Māori Development Minister Willie Jackson has announced the Māori Broadcasting Strategy after Cabinet agreed to a three-year plan which outlines the priorities for the Māori media sector.

The Cabinet paper sets out key actions that form the foundation of the plan. This includes setting clear outcomes and priorities for the sector, improving coordination with the wider public media system, and supporting workforce development.

The Government announced a $40 million investment in Budget 2022, to support Māori media to transition to a new public media environment and prepare it to increasingly deliver a fuller range of Māori content.

In her announcement about the Endeavour Fund, Ayesha Verrall explained that:

“The Government is focused on building a productive, sustainable and inclusive economy, and the projects we are announcing today play a key role in helping to deliver that.

“We’re supporting and investing in research which will have future potential economic benefits as well as addressing some of our biggest challenges such as climate change.”

Can’t quarrel with that too much, eh?

Verrall said some of the successful projects include developing new technology to reduce geothermal carbon emissions, forecasting future threats such as volcanic eruptions and earthquakes, and utilising artificial intelligence to make future weather and climate projections.

She also mentioned finding ways to protect Māui dolphins from toxoplasmosis, creating soilless precision farming via ultraclean water production, zero-emissions removal of nitrate from wastewater and using robotic fish to enable effective coastal kaitiakitanga.

Inevitably, she also acknowledged that another priority for the fund is to support Vision Mātauranga,

“… which aims to unlock the science and innovation potential of Māori knowledge.”
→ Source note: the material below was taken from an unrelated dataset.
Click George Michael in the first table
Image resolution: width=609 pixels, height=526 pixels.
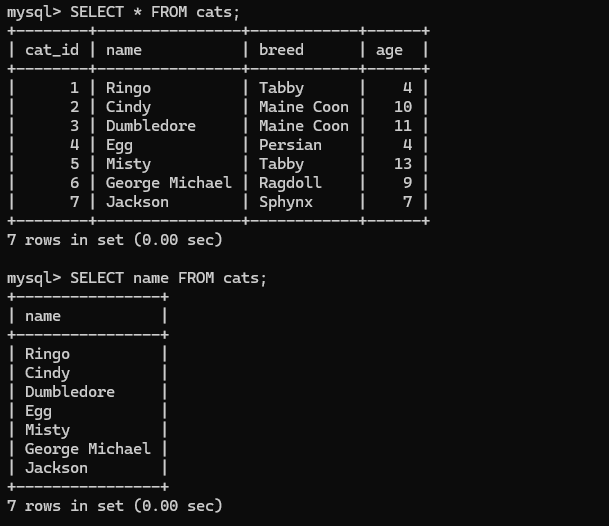click(x=169, y=183)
The press statement says the Endeavour Fund is New Zealand’s largest contestable funding system and selects

“… excellent research proposals that will provide the highest potential impacts across a range of economic, environmental and societal objectives to transform our future.
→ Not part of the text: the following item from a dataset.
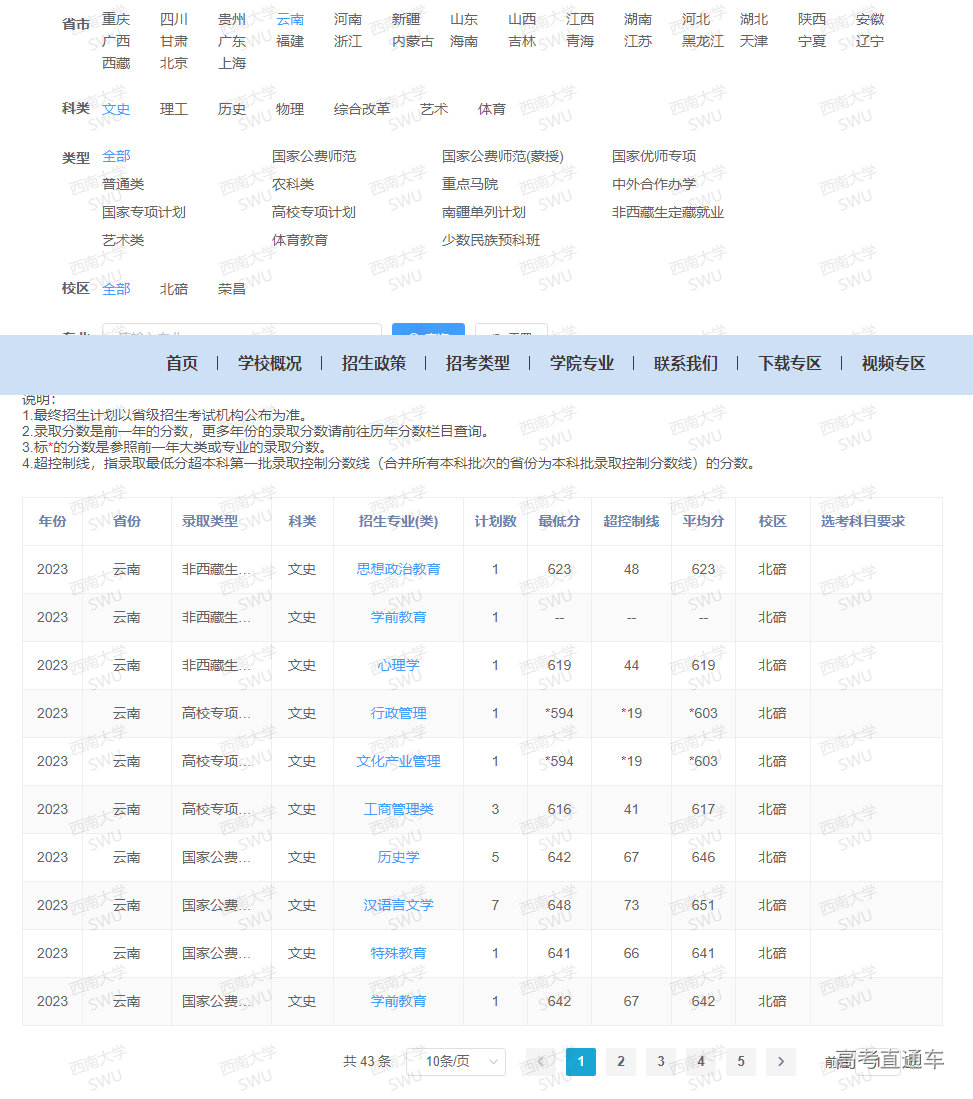View details for 思想政治教育 major
973x1099 pixels.
(x=398, y=569)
Point of Order checked out the winners of funding and noted that

* The National Institute of Water and Atmospheric Research Limited was granted $999,999 over three years for a project described as:

“Top-down accounting of methane: Protecting farmers from carbon-cost for misattributed wetland methane”.
 
* AgResearch Limited secured $999,999 over three years for

“Machine learning and CRISPR technologies to understand rumen methanogen interactions”.
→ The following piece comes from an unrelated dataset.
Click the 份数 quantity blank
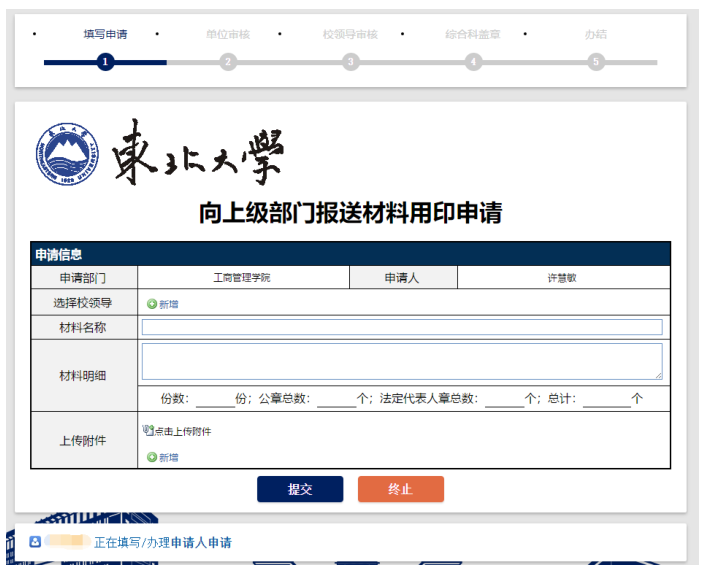The width and height of the screenshot is (705, 573). pos(214,399)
Efforts to reduce agricultural methane are important to New Zealand’s policies on reducing climate change emissions.

But whoa.

Then we found –

* The University of Otago secured funding of $1 million over two years for ….

“Moriori, Music and Manawa: Engaging Multisensory Experiences for Indigenous Cultural Revitalisation”.

But as we noted at the start of this post, the biggest dollop of funding – $13,950,715 over five years – has gone to researchers at the University of Waikato.

Their project is described as

“Pou rāhui, pou tikanga, pou oranga: reigniting the mauri of Tīkapa Moana and Te Moananui-ā-Toi.”

Can scientists reignite something they can’t actually measure?

In this country, perhaps they can. But they obviously need a measure of money to try to perform their miracles.

Point of Order is a blog focused on politics and the economy run by veteran newspaper reporters Bob Edlin and Ian Templeton

3 comments:

Anonymous said...

“...seek to address some of our biggest challenges... “? They forgot to add “... and some of our most inconsequential.“ In a word “disgraceful“. Clearly this lot have little to no understating of how to budget, nor what's important to us as a nation. Another nail for their coffin that's well overdue for occupation.

Anonymous said...

the world was laughing when rand paul talked about nsf funding cocaine-fuelled sex habits of quails with 875K usd. looks like the joke's on us now :(

DeeM said...

Pretty much $236 million down the drain for all the good it will do to individual NZders.

This bunch of wastrels really know how to throw money away and get nothing for it.
They must be modelling their housing, mental health, and child poverty strategies along the same lines.

It would be great to see how much money Labour have pissed down the drain since they got re-elected in 2020.